Why my pandas + numba code works worse than pandas + pure python code?

In the code below I am trying to apply the function to each cell of the DataFrame. Runtime measurements show that Numba code is 6-7-fold slower compared to pure python when size of a matrix is 1000x1000, and 2-3 fold slower when it's 10 000x10 000. I've also run the code several times to ensure that compilation time does not affect the overall runtime. What am I missing?

import time
from numba import jit
import pandas as pd

vcf = pd.DataFrame(np.full(shape=(10_000,10_000), fill_value='./.'))

time1 = time.perf_counter()
@jit(cache=True)
def jit_func(x):
    if x == './.':
        return 1
    else:
        return 0
vcf.applymap(jit_func)
print('JIT', time.perf_counter() - time1)
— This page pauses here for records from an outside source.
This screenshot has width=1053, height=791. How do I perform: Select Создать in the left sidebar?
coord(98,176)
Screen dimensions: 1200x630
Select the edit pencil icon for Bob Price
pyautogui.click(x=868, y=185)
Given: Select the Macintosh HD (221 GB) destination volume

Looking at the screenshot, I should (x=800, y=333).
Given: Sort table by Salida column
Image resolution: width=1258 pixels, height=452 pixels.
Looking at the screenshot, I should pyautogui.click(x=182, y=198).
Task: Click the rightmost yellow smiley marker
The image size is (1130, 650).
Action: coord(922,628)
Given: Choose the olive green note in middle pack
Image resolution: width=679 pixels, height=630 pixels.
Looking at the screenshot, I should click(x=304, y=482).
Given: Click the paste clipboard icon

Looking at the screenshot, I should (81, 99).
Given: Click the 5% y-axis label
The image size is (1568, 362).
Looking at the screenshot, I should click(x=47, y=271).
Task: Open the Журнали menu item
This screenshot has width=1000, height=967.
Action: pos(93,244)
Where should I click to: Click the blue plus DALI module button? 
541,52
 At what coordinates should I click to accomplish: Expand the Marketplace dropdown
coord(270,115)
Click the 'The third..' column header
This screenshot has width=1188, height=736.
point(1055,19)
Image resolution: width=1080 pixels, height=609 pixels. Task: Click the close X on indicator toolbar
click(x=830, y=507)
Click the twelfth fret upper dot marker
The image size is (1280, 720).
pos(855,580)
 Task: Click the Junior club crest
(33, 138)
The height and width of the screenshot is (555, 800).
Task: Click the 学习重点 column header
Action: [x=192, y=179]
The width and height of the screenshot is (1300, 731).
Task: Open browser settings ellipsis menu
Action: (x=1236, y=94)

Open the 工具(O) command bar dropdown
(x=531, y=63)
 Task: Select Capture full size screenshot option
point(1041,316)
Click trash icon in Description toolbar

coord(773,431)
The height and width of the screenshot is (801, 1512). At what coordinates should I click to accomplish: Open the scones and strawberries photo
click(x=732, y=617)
time1 = time.perf_counter()
vcf.applymap(lambda x: 1 if x=='./.' else 0)
print('LAMBDA', time.perf_counter() - time1)

time1 = time.perf_counter()
def python_func(x):
    if x == './.':
        return 1
    else:
        return 0
vcf.applymap(python_func)
print('PYTHON', time.perf_counter() - time1)

Output:

JIT 464.7864613599959
LAMBDA 158.36754451994784
PYTHON 122.22150028299075

Solution

Calling a Numba function from Python has a higher overhead than pure-Python functions. This is because Numba need to check the function has been compiled and call a wrapping conversion function. The conversion function is meant to convert pure-Python types to native ones so that Numba does not operate on pure-Python types (bound to the GIL) and so it can produce a more efficient code. This wrapping function is pretty fast for simple types like integers. However, the wrapping function is currently very expensive for strings. In fact, most string operations in Numba are currently very slow. AFAIK, there is no plan to make them fast soon (Numba is meant to be used for numerical computations, not string ones). Besides, string-based function are also significantly slower to compile.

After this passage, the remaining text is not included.